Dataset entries
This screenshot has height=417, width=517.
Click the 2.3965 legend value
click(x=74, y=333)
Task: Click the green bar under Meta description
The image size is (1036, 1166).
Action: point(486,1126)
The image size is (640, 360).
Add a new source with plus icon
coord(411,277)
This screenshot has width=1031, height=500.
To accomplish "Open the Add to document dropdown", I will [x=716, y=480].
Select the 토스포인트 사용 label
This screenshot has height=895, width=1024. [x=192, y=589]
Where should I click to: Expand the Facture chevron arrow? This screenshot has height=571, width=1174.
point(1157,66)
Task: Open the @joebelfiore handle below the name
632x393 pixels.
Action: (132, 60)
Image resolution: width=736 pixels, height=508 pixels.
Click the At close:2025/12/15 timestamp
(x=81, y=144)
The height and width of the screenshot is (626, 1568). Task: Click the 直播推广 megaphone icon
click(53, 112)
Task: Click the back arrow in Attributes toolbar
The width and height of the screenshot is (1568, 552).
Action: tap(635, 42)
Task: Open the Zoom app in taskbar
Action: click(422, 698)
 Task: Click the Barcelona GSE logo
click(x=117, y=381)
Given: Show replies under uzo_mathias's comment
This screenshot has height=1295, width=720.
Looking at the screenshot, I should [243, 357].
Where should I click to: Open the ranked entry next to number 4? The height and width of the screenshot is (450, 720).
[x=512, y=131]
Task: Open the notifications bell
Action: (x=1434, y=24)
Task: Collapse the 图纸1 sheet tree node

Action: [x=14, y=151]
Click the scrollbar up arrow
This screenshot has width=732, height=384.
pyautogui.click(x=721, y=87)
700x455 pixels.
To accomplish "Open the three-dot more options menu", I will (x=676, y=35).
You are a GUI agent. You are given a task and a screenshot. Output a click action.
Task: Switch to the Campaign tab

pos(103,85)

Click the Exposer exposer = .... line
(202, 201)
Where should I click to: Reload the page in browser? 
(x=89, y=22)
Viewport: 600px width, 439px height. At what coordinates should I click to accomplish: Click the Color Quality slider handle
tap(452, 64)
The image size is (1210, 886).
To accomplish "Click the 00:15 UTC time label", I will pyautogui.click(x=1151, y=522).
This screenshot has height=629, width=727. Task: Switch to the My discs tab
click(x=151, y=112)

> WHAT YOU WILL DO: Substitute "screenshot size" for "image size" wherever it appears in the records above. Give the lines again with nothing else changed.

> THE ANSWER:
This screenshot has height=417, width=517.
Click the 2.3965 legend value
click(x=74, y=333)
Task: Click the green bar under Meta description
The screenshot size is (1036, 1166).
Action: point(486,1126)
The screenshot size is (640, 360).
Add a new source with plus icon
coord(411,277)
This screenshot has width=1031, height=500.
To accomplish "Open the Add to document dropdown", I will [x=716, y=480].
Select the 토스포인트 사용 label
This screenshot has height=895, width=1024. [x=192, y=589]
Where should I click to: Expand the Facture chevron arrow? This screenshot has height=571, width=1174.
point(1157,66)
Task: Open the @joebelfiore handle below the name
632x393 pixels.
Action: (132, 60)
Image resolution: width=736 pixels, height=508 pixels.
Click the At close:2025/12/15 timestamp
(x=81, y=144)
The height and width of the screenshot is (626, 1568). Task: Click the 直播推广 megaphone icon
click(53, 112)
Task: Click the back arrow in Attributes toolbar
The width and height of the screenshot is (1568, 552).
Action: tap(635, 42)
Task: Open the Zoom app in taskbar
Action: click(422, 698)
 Task: Click the Barcelona GSE logo
click(x=117, y=381)
Given: Show replies under uzo_mathias's comment
This screenshot has height=1295, width=720.
Looking at the screenshot, I should [243, 357].
Where should I click to: Open the ranked entry next to number 4? The height and width of the screenshot is (450, 720).
[x=512, y=131]
Task: Open the notifications bell
Action: (x=1434, y=24)
Task: Collapse the 图纸1 sheet tree node

Action: [x=14, y=151]
Click the scrollbar up arrow
This screenshot has width=732, height=384.
pyautogui.click(x=721, y=87)
700x455 pixels.
To accomplish "Open the three-dot more options menu", I will (x=676, y=35).
You are a GUI agent. You are given a task and a screenshot. Output a click action.
Task: Switch to the Campaign tab

pos(103,85)

Click the Exposer exposer = .... line
(202, 201)
Where should I click to: Reload the page in browser? 
(x=89, y=22)
Viewport: 600px width, 439px height. At what coordinates should I click to accomplish: Click the Color Quality slider handle
tap(452, 64)
The screenshot size is (1210, 886).
To accomplish "Click the 00:15 UTC time label", I will pyautogui.click(x=1151, y=522).
This screenshot has height=629, width=727. Task: Switch to the My discs tab
click(x=151, y=112)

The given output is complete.